Copyright: imago images / GEPA pictures

Für Wirbel haben Gerüchte aus England gesorgt, dass eine Ausstiegsklausel von Erling Haaland bei Red Bull Salzburg nur bei einem Wechsel zu RB Leipzig gelten könnte. 30 Millionen Euro würde demnach der Bundesligist zahlen müssen, wenn man den norwegischen Stürmer, der derzeit die Champions-League-Torjägerliste anführt, verpflichten will. Andere Vereine dagegen müssten eine eventuelle Ablöse frei verhandeln.

Kein Vorkaufsrecht für RB Leipzig bei Haaland

Salzburgs Sportdirektor Christoph Freund dementiert entsprechende Gerüchte nun. "Es wird nie irgendein Verein ein Vorverkaufsrecht auf irgendeinen Spieler des FC Salzburg besitzen. Das war in der Vergangenheit nicht so und wird auch in der Zukunft nicht der Fall sein", erklärt er gegenüber der Kleinen Zeitung in Bezug auf eine mögliche Bevorzugung von RB Leipzig in den Salzburger Verträgen mit Erling Haaland. "So eine Klausel gibt es nicht", zitiert der Kurier den Salzburger Sportchef.

Er sei verwundert über die Gerüchte, die im Zusammenhang mit dem norwegischen Stürmer immer wieder aufkommen. "Es sind keine Angebote da. Es wird extrem viel berichtet und gemunkelt", meint Freund auch in Richtung angeblicher 100-Millionen-Euro-Angebote aus England. Der Plan sei weiter, dass Haaland zumindest bis kommenden Sommer in Salzburg spielt.

Red Bull Salzburg wollte Haaland-Gerüchte wegschmunzeln

"Ich kann über die vielen Gerüchte nur noch schmunzeln", hatte Salzburgs Sportdirektor Christoph Freund gegenüber den Salzburger Nachrichten zur angeblichen Leipzig-Ausstiegsklausel noch kurz zuvor erklärt. "Würde ich jedes Gerücht kommentieren, dann könnte ich nichts anderes mehr arbeiten. Zu dem aktuellen will ich mich überhaupt nicht äußern." Zu "Vertragsdetails" von Spielern gebe man keine Auskunft.

Auch die Salzburger Nachrichten gehen dabei davon aus, dass Erling Haaland über eine Ausstiegsklausel verfügt und er Salzburg im kommenden Sommer für 30 Millionen Euro verlassen kann. Ein Wechsel im Winter sei nur denkbar, falls ein Klub ein "unmoralisches Angebot" abgibt, so die Analyse des österreichischen Blattes.

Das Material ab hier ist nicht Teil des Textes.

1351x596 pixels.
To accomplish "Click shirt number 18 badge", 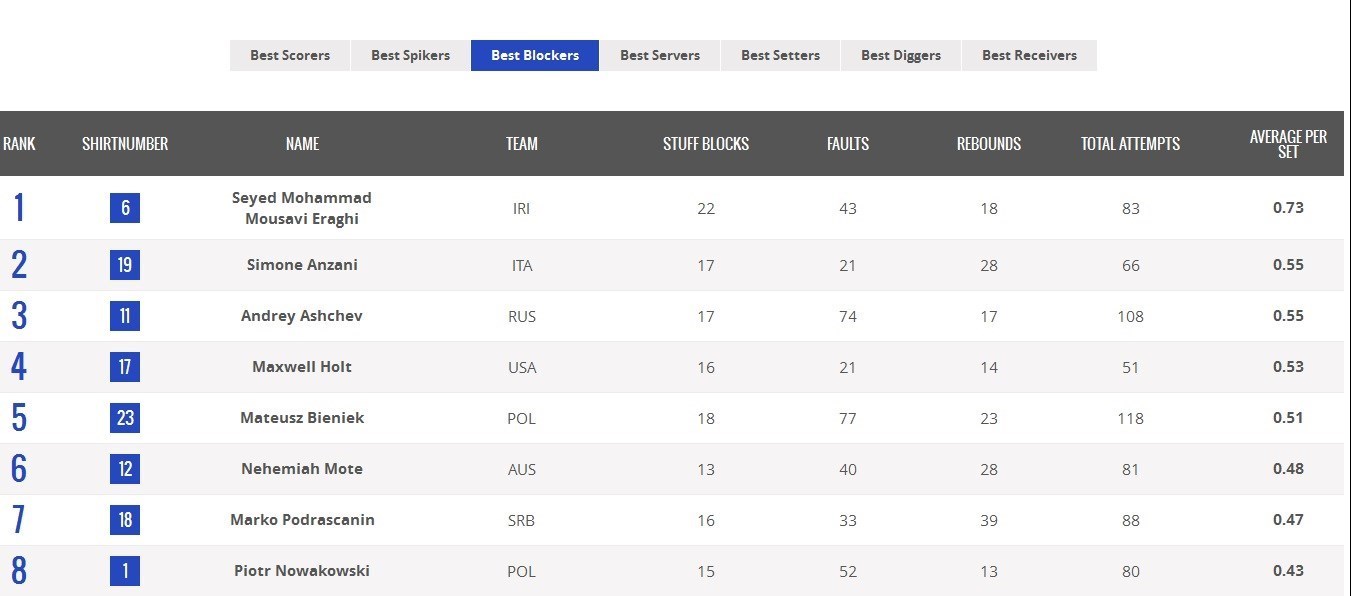I will pyautogui.click(x=125, y=520).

Kein RB-Treffen mit Pongracic

Interessiert soll RB Leipzig auch an Marin Pongracic aus der Defensivabteilung von Red Bull Salzburg sein. So wollten es zumindest entsprechende Gerüchte. Laut BILD (Print) hat ein angebliches Treffen zwischen Julian Nagelsmann und dem Innenvereidiger allerdings nie stattgefunden. Auf der Beobachtungsliste von RB Leipzig stehe der Kroate aber.

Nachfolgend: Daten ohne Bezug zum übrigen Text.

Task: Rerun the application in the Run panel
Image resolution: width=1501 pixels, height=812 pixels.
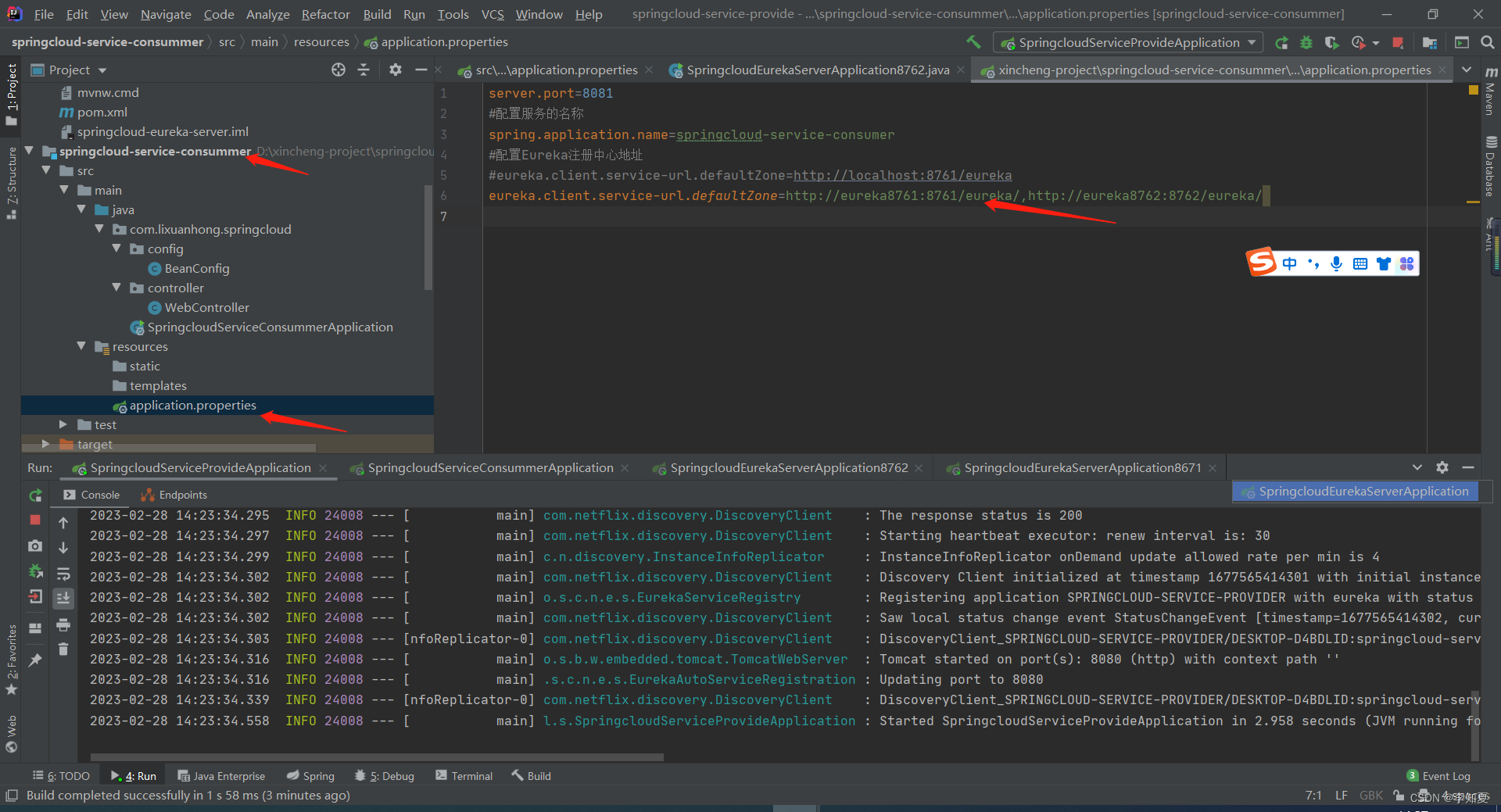Action: [x=35, y=495]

RB Leipzig beobachtet Talente in Frankreich und Brasilien

Unter Beobachtung steht laut laprovence.com mit Jorès Rahou auch ein 16-jähriges Talent aus Frankreich. Der Mittelfeldmann spielt bei Olympique Marseille und hat dort noch einen Nachwuchsvertrag bis 2021. Dem Bericht zufolge haben Bayer Leverkusen und RB Leipzig bereits Kontakt zum Umfeld des Spielers aufgenommen.

Nachwuchsspieler scoutet RB Leipzig nicht nur in Frankreich, sondern weltweit. So war der Klub einer von insgesamt zwölf Bundesligisten, die Beobachter zur U17-WM nach Brasilien entsendeten. Beim Spiel zwischen Brasilien und Angola saßen laut Globo Esporte beispielsweise Scouts von 80 Vereinen aus der ganzen Welt auf der Tribüne.

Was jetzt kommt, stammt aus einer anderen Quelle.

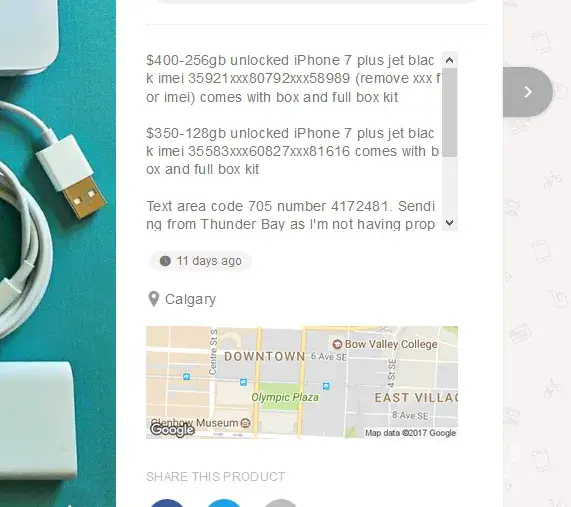Viewport: 571px width, 507px height.
Task: Click the Map data ©2017 Google attribution
Action: pyautogui.click(x=410, y=433)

Darunter waren auch Vertreter von Red Bull Brasil, die nach der Übernahme von Bragantinon zuletzt den Aufstieg in die erste Liga Brasiliens klargemacht hatten. Insgesamt beobachteten nur vier brasilianische Vereine den Wettbewerb mit Scouts. Das einzige österreichische Team, das Beobachter entsandte, war Red Bull Salzburg.